LearnerThe following function lets us quickly create a Learner for collaborative filtering from the data.
collab_learner (dls, n_factors=50, use_nn=False, emb_szs=None, layers=None, config=None, y_range=None, loss_func=None, opt_func:Optimizer|OptimWrapper=<function Adam>, lr:float|slice=0.001, splitter:Callable=<function trainable_params>, cbs:Callback|MutableSequence|None=None, metrics:Callable|MutableSequence|None=None, path:str|Path|None=None, model_dir:str|Path='models', wd:float|int|None=None, wd_bn_bias:bool=False, train_bn:bool=True, moms:tuple=(0.95, 0.85, 0.95), default_cbs:bool=True)
Create a Learner for collaborative filtering on dls.

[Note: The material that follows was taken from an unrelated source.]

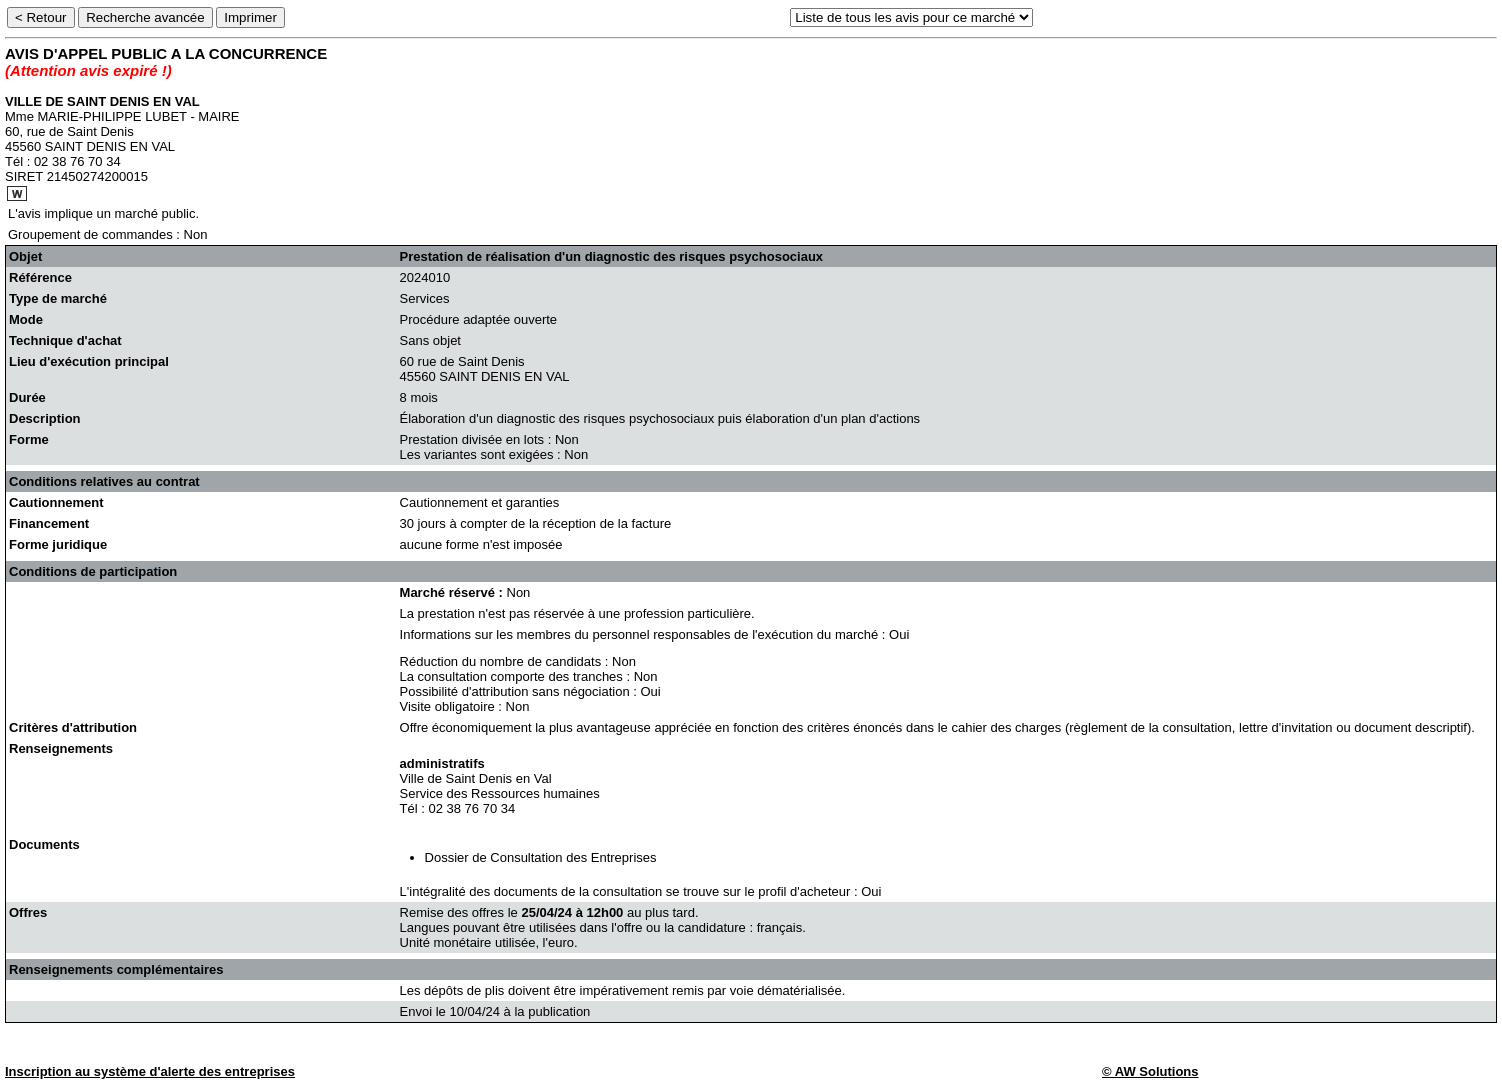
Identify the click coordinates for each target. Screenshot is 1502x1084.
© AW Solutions (1150, 1071)
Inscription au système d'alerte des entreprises (150, 1071)
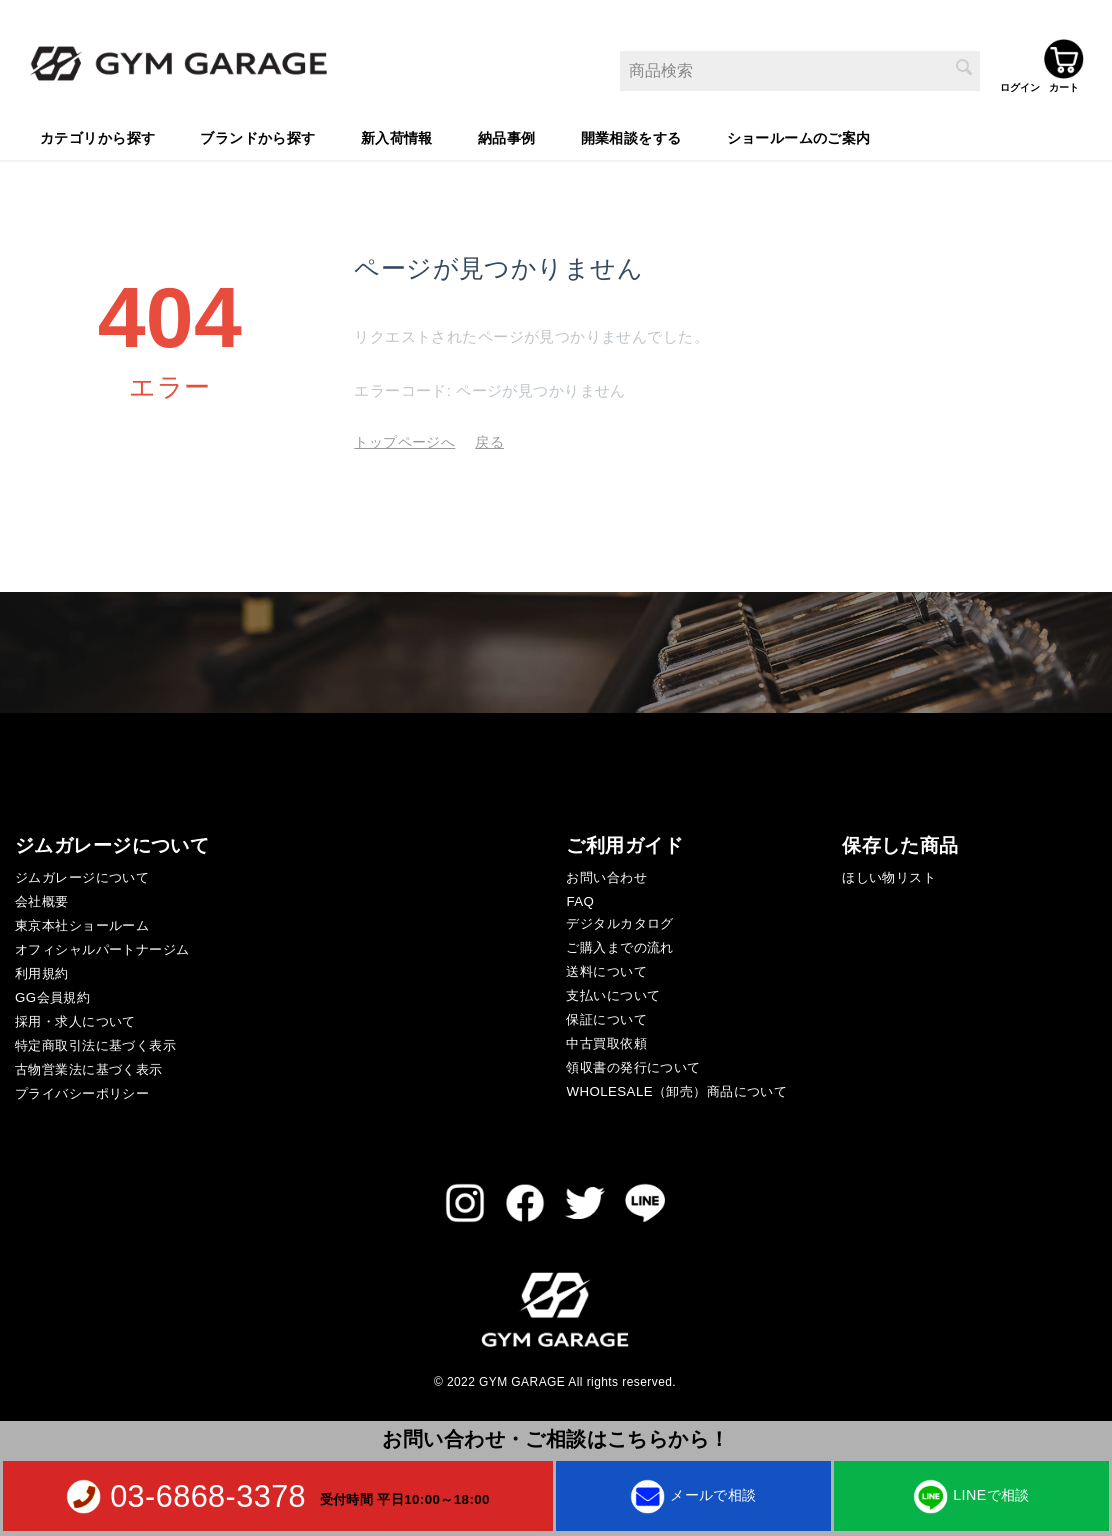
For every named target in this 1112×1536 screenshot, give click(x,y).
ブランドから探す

| Type | Default | Details | |
|---|---|---|---|
| dls | DataLoaders | DataLoaders containing fastai or PyTorch DataLoaders |
|
| n_factors | int | 50 | |
| use_nn | bool | False | |
| emb_szs | NoneType | None | |
| layers | NoneType | None | |
| config | NoneType | None | |
| y_range | NoneType | None | |
| loss_func | Optional | None | Loss function. Defaults to dls loss |
| opt_func | fastai.optimizer.Optimizer | fastai.optimizer.OptimWrapper | Adam | Optimization function for training |
| lr | float | slice | 0.001 | Default learning rate |
| splitter | Callable | trainable_params | Split model into parameter groups. Defaults to one parameter group |
| cbs | fastai.callback.core.Callback | collections.abc.MutableSequence | None | None | Callbacks to add to Learner |
| metrics | Union | None | Metrics to calculate on validation set |
| path | str | pathlib.Path | None | None | Parent directory to save, load, and export models. Defaults to dls path |
| model_dir | str | pathlib.Path | models | Subdirectory to save and load models |
| wd | float | int | None | None | Default weight decay |
| wd_bn_bias | bool | False | Apply weight decay to normalization and bias parameters |
| train_bn | bool | True | Train frozen normalization layers |
| moms | tuple | (0.95, 0.85, 0.95) | Default momentum for schedulers |
| default_cbs | bool | True | Include default Callbacks |
If use_nn=False, the model used is an EmbeddingDotBias with n_factors and y_range. Otherwise, it’s a EmbeddingNN for which you can pass emb_szs (will be inferred from the dls with get_emb_sz if you don’t provide any), layers (defaults to [n_factors]) y_range, and a config that you can create with tabular_config to customize your model.
loss_func will default to MSELossFlat and all the other arguments are passed to Learner.